## DIRECTIONS FOR THIS TASK
Answer these from the text below about AI systems:
(a) What does it say Claude Opus 4.6 costs?
(b) On which webpage does it say you will find nine pages of court filings?
(c) Which professions does it call the best ones to stick with?

## SELECTED TEXT

---+---

A System that Steals From Us (And We Pay It To Do So)
You may be paying for a system that steals from you. Claude Opus 4.6 costs $5 for every 1M tokens. Every time we use it, we pay for it, especially when using it for code generation. But I’m not talking about that. I’m talking about how it seemingly got so randomly smart about things. It kind of went to college but didn’t pay any tuition, unlike the rest of us, who had to pay (or borrow, work, suffer, and then pay). AI just went to school, and the first school it went to, give or take, was the Internet. Its professors were everything we put on the internet, like what we put on Facebook, because – wrongly or rightly – we thought it would help us succeed. We also posted white papers, websites, and open source code. But we had no idea these things would be part of the modeling process of foundation models.
“What about paywalls or copyright, or an enterprise version of an open source project?” Well, we thought that would keep us safe from AI crawlers, but that certainly was not the case. If you go to the Copyright Alliance webpage, you will find nine pages of court filings against OpenAI, Microsoft, Meta, SFDC, Midjourney, Anthropic, Stability, ByteDance, Google, Runway, Perplexity, Adobe, Nvidia, Snowflake, and Apple for potentially stealing from all sorts of copyright-protected sources.
Here’s one page:
In one case, Anthropic is called out for stealing from children’s book writers and illustrators, just to gain an advantage in that cutthroat market. Children! We pay it for its services and smarts, unreliable as they may be, which it has stolen from us. Pretty weird, right?
Once systems are trained on “everything,” we’ve created something harder to manage, and the economic model based on expertise starts to collapse.
A System That Causes Mass Workforce Displacement
If systems are probabilistic, trained on “everything,” with a capability of approximating expertise, then labor itself becomes compressible. That’s not disruption, that’s replacement.
In Anthropic’s own piece called Labor Mark Impacts of AI: A New Measure and Early Evidence, we find several key findings. First, AI is far from reaching its theoretical capability – meaning it’s going to cause more job loss as time goes by. Second, workers in the most exposed professions are more likely to be older, female, more educated, and higher paid. In other words, the best professions to stick with are construction, agriculture, installation, and repair.

---+---

## GIVEN DATA

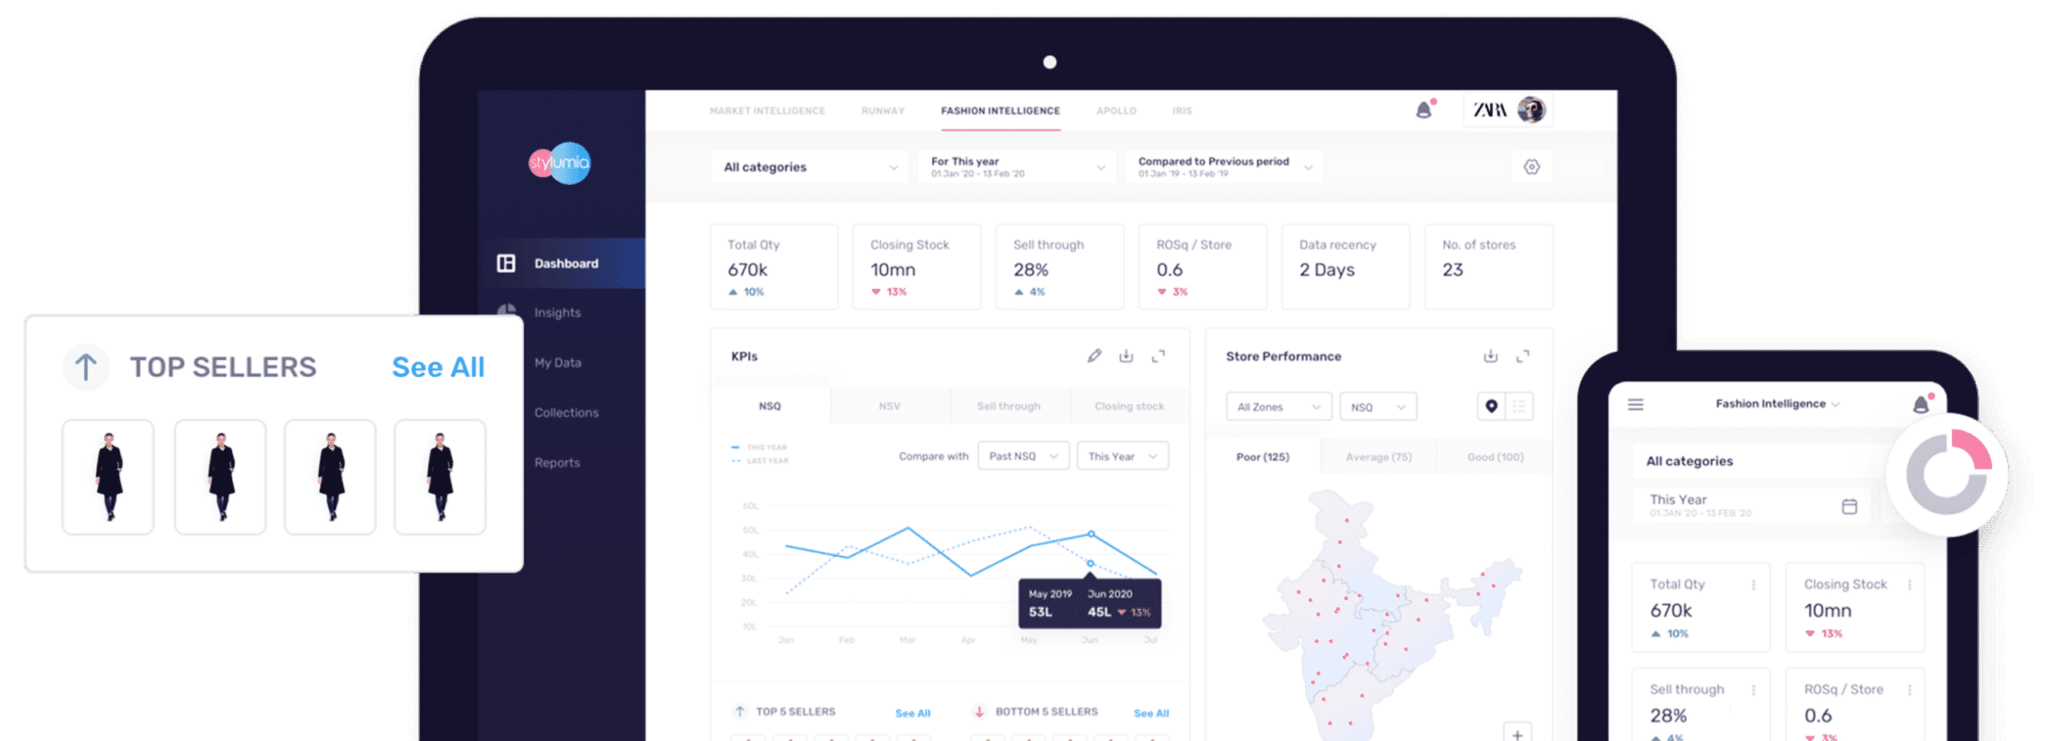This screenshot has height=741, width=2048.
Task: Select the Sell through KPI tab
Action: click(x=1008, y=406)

---+---

## WRITTEN ANSWER
(a) $5 for every 1M tokens.
(b) The Copyright Alliance webpage.
(c) Construction, agriculture, installation, and repair.